C’est donc dans un esprit de collaboration que j’aimerais aujourd’hui vous présenter quelques suggestions en vue de remédier à certains problèmes. Premièrement, la législation sur l’impôt sur le revenu est extrêmement complexe et une simplification s’impose. Deuxièmement, à l’instar d’autres organisations nationales, d’universitaires et de groupes de réflexion, nous préconisons un examen exhaustif du régime fiscal. Troisièmement, nous pensons qu’il faut continuer de fournir à l’ARC les ressources dont elle a besoin pour faire respecter la loi, comme le prévoit le budget de 2016. Quatrièmement, il est temps d’entreprendre une réflexion sur l’équilibre à atteindre entre les besoins d’information objective de l’ARC et le droit des contribuables à obtenir des conseils confidentiels, et ce, pour assurer le bon fonctionnement de notre système d’autocotisation. Enfin, le gouvernement doit mener de vastes consultations auprès des contribuables et des différentes parties prenantes tout au long de ses travaux.
Les comptables professionnels agréés viennent en aide à des millions de Canadiens chaque année. Ils font d’innombrables heures de bénévolat aux comptoirs de préparation des déclarations de revenus et aux ateliers de littératie financière tenus un peu partout au Canada. Les citoyens nous font directement part de leurs préoccupations, et nous nous appuyons sur leurs commentaires lorsque nous témoignons devant des comités comme celui-ci.
Les contribuables canadiens ont le droit d’exiger un régime équitable, qui soit attrayant à la fois pour les entreprises et pour les gens de talent. CPA Canada préconise un régime fiscal qui répond aux intérêts de tous les Canadiens. Nous sommes heureux que le Comité et le gouvernement nous donnent l’occasion de participer à une discussion respectueuse sur la politique fiscale et vous remercions de nous avoir entendus aujourd’hui.
Merci beaucoup.
:
Merci, monsieur le président.
Je remercie tous les témoins de leurs présentations. Elles étaient riches en nuances et en informations. Le Comité a été bien servi par les témoignages que vous avez présentés aujourd'hui.

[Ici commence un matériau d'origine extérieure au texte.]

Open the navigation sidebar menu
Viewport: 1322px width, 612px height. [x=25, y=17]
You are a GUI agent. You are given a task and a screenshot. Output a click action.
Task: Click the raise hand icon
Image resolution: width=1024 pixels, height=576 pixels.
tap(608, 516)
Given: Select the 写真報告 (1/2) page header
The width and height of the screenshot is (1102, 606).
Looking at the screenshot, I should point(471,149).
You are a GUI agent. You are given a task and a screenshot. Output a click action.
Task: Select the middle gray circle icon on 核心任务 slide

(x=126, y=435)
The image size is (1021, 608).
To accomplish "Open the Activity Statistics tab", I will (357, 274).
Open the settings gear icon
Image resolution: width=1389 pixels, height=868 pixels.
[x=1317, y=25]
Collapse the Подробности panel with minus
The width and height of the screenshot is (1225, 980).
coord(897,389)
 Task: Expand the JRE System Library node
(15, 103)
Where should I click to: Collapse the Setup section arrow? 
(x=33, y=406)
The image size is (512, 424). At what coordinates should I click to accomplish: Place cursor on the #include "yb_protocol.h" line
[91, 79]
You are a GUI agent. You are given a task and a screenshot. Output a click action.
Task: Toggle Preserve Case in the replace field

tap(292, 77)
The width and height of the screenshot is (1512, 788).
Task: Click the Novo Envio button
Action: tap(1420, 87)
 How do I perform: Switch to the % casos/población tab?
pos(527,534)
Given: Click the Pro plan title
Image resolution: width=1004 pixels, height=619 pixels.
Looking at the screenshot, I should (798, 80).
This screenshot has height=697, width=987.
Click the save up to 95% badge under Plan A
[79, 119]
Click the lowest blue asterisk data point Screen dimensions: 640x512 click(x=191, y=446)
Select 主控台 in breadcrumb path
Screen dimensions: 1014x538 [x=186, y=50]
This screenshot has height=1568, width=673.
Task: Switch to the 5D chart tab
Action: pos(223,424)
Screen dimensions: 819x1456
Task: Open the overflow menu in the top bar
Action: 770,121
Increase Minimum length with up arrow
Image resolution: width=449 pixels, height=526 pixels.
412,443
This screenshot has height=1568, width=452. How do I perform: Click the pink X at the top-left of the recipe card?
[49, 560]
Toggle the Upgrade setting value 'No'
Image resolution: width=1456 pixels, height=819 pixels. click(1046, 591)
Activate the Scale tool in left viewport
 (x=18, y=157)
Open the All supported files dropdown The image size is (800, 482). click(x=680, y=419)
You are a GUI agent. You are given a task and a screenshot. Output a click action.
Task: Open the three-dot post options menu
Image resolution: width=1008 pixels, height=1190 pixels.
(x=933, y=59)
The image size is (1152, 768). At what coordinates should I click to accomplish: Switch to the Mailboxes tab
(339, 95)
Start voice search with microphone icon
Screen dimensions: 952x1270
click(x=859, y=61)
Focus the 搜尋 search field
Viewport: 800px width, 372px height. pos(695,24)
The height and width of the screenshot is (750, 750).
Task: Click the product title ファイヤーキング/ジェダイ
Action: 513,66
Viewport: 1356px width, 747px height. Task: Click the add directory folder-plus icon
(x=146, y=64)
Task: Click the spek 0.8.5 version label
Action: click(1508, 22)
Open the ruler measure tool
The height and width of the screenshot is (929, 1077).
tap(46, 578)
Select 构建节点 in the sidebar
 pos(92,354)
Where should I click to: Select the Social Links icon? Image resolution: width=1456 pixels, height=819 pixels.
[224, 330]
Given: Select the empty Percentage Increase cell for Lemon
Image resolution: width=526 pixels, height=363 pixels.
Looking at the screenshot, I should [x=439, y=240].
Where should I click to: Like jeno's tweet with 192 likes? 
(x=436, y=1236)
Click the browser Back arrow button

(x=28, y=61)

Je m'adresse au professeur Lareau ainsi qu'à Mme Thomas. Cela ne surprendra personne que je commence par cet enjeu.
[Traduction]
Madame Thomas, j'aimerais que vous donniez des explications plus approfondies concernant la complexité du régime fiscal, dont vous avez parlé, en fonction de son évolution au fil du temps et de l'incidence que cela a eue sur l'évitement fiscal et l'évasion fiscale. De façon plus générale, si vous aviez une recommandation à faire au Comité sur la façon de procéder à l'examen de ce régime, par quoi commenceriez-vous?
:
Comme je l'ai mentionné, les dispositions de la loi sont devenues de plus en plus complexes, compte tenu de l'habileté de certains cabinets pour ce qui est de faire preuve d'une imagination fertile pour créer des stratégies de plus en plus complexes. Certaines de ces stratégies sont valides. On parle dans ce cas d'optimisation fiscale. D'autres stratégies sont davantage à la limite de ce qui est entre l'esprit et la lettre de la loi. On parlera donc d'évitement fiscal, qui sera sanctionné par un tribunal quand il y a un abus touchant la loi.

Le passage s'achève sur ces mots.